In one or more embodiments, any non-volatile storage (not shown) and/or memory (not shown) of a computing device or system of computing devices may be considered, in whole or in part, as non-transitory computer readable mediums storing software and/or firmware.
Such software and/or firmware may include instructions which, when executed by the one or more processors (not shown) or other hardware (e.g. circuitry) of a computing device and/or system of computing devices, cause the one or more processors and/or other hardware components to perform operations in accordance with one or more embodiments described herein.
The software instructions may be in the form of computer readable program code to perform methods of embodiments as described herein, and may, as an example, be stored, in whole or in part, temporarily or permanently, on a non-transitory computer readable medium such as a compact disc (CD), digital versatile disc (DVD), storage device, diskette, tape storage, flash storage, physical memory, or any other non-transitory computer readable medium.
In one or more embodiments, an edge node (102, 104) includes functionality to generate or otherwise obtain any amount or type of data (e.g., telemetry data, feature data, image data, etc.) that is related in any way to the operation of the edge device. As an example, a storage array edge device may include functionality to obtain feature data related to data storage, such as read response time, write response time, number and/or type of disks (e.g., solid state, spinning disks, etc.), model number(s), number of storage engines, cache read/writes and/or hits/misses, size of reads/writes in megabytes, etc.
In one or more embodiments, the system also includes a model coordinator (100). In one or more embodiments, the model coordinator (100) is operatively connected to the edge nodes (102, 104). A model coordinator (100) may be separate from and connected to any number of edge nodes (102, 104). In one or more embodiments, the model coordinator (100) is a computing device (described above). As an example, a model coordinator may be a central node executing in a cloud computing environment and training and distributing a ML model to any number of edge nodes (102, 104).
In one or more embodiments, the edge nodes (102, 104) and the model coordinator (100) are operatively connected via, at least in part, a network (not shown). A network may refer to an entire network or any portion thereof (e.g., a logical portion of the devices within a topology of devices). A network may include a datacenter network, a wide area network, a local area network, a wireless network, a cellular phone network, or any other suitable network that facilitates the exchange of information from one part of the network to another. A network may be located at a single physical location, or be distributed at any number of physical sites. In one or more embodiments, a network may be coupled with or overlap, at least in part, with the Internet.

_Collected data_:

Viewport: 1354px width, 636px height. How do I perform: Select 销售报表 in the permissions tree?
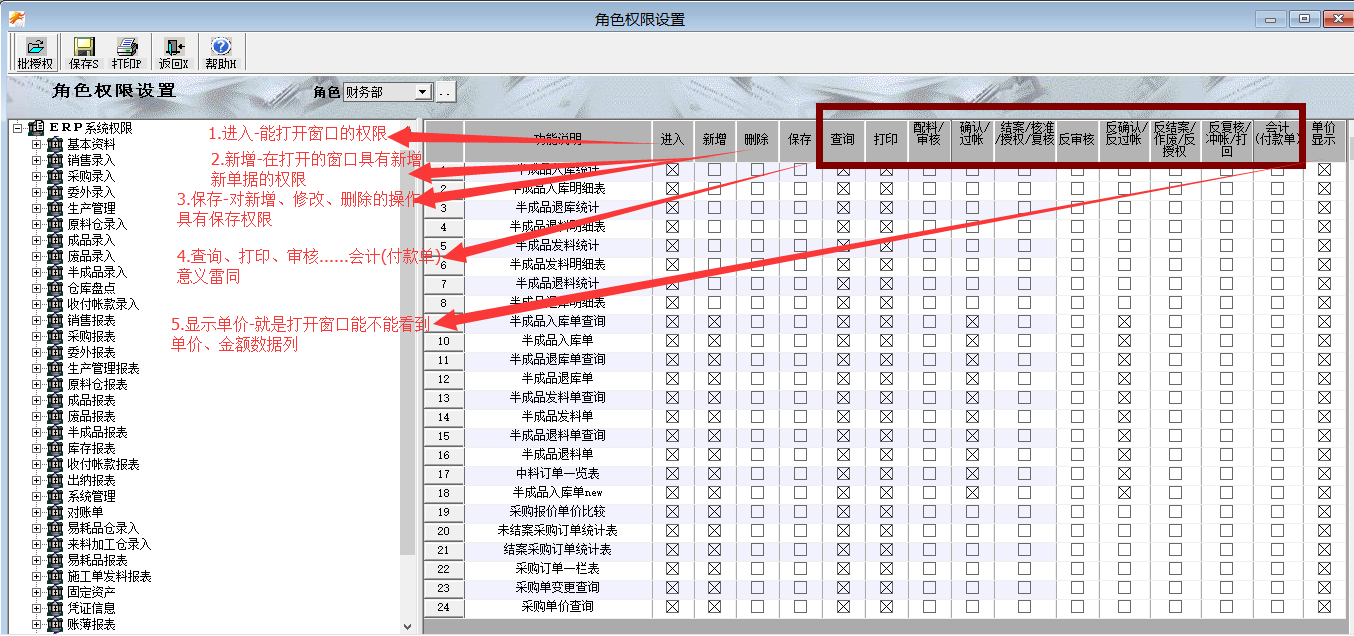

_Exercises to complete_:
1. In the passage on edge nodes, what is given as an example of a model coordinator?
2. List every specific kind of network that the passage on edge nodes says a network may include.

_Responses by task_:
1. A central node executing in a cloud computing environment that trains and distributes an ML model to any number of edge nodes.

2.
- Datacenter network
- Wide area network
- Local area network
- Wireless network
- Cellular phone network